## [What to produce]
Go through the entries below and work out how many lines include "agent"; give only that number.

(Records from a data collection)
= Beginning of Section =

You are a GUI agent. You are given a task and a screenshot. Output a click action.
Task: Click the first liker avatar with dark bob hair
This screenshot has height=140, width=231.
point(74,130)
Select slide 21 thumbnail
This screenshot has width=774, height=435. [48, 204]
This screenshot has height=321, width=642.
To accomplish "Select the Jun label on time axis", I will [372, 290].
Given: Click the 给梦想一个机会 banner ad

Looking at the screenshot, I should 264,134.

= End of Section =
= Beginning of Section =

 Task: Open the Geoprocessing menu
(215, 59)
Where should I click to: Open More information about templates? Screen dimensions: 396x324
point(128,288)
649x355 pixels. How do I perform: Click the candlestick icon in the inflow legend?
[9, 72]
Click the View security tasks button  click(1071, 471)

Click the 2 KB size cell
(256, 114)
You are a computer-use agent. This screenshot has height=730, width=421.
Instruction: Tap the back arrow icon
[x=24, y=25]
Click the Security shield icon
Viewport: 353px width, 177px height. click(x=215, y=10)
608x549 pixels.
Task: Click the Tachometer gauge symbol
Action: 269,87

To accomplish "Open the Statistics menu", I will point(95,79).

= End of Section =

## [Task solution]
2